EXERCISE BRIEF
Please transcribe only the lines from the one holding "You are a GUI" through the final line of the data, both included, with no pictures.

Stored items:
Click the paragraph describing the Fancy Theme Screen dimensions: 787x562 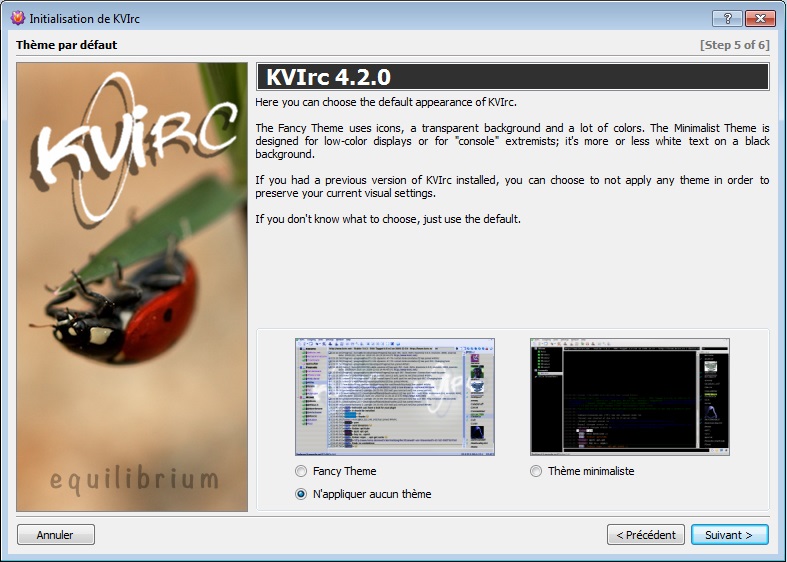pyautogui.click(x=512, y=141)
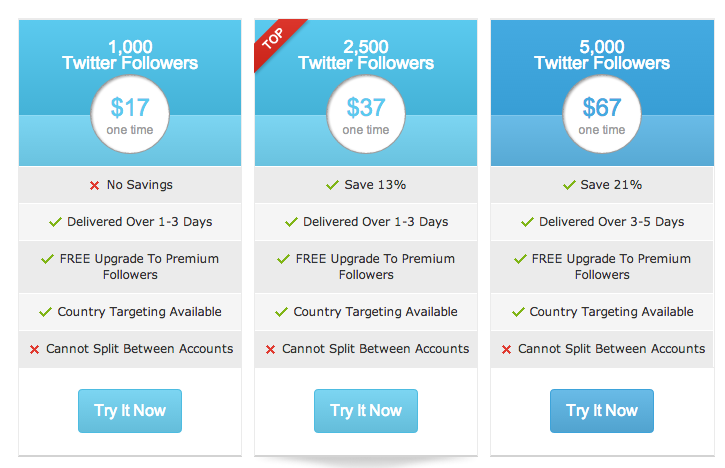Click the green check beside Save 13%
Screen dimensions: 725x468
333,185
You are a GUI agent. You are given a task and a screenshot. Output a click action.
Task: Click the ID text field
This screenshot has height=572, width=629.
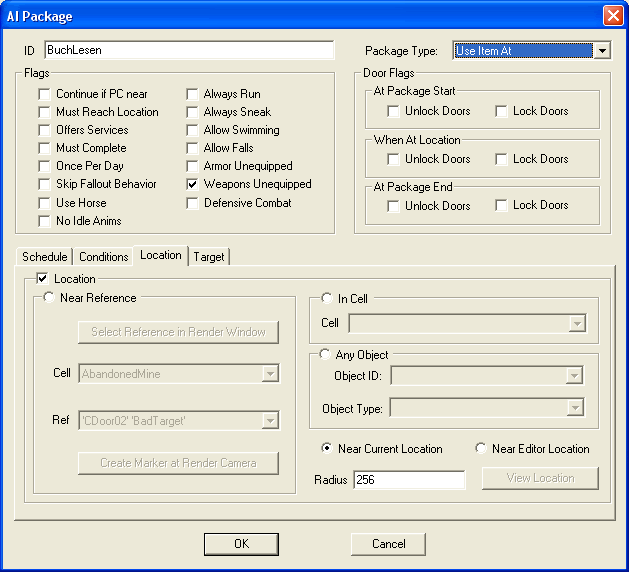(x=188, y=50)
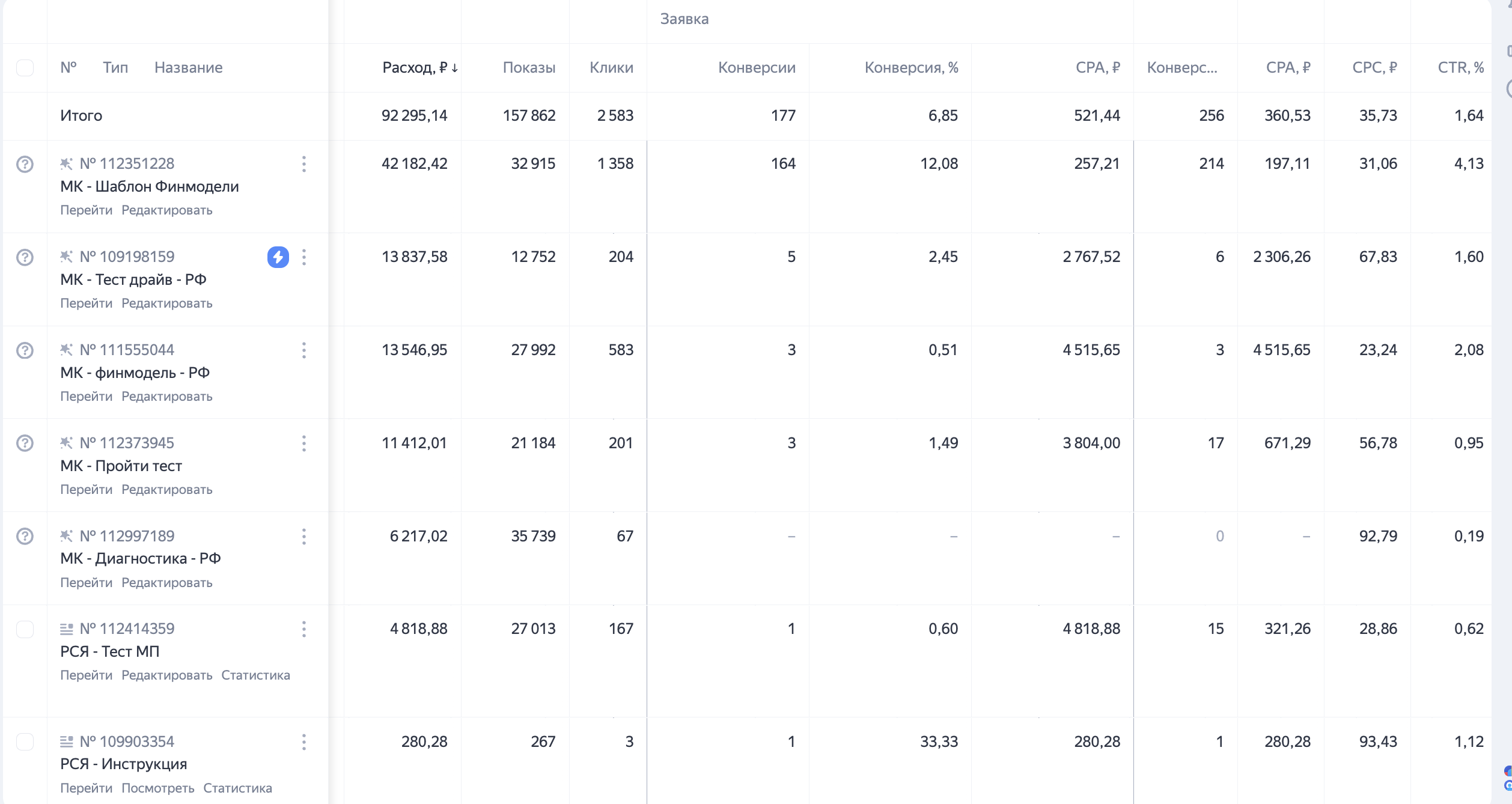Open the kebab menu for МК - Диагностика - РФ
This screenshot has height=804, width=1512.
pos(304,536)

EXERCISE ANSWER
You are a GUI agent. You are given a task and a screenshot. Output a click action.
Task: Click the ID text field
This screenshot has height=572, width=629.
(x=188, y=50)
Open the kebab menu for МК - Диагностика - РФ
This screenshot has height=804, width=1512.
pos(304,536)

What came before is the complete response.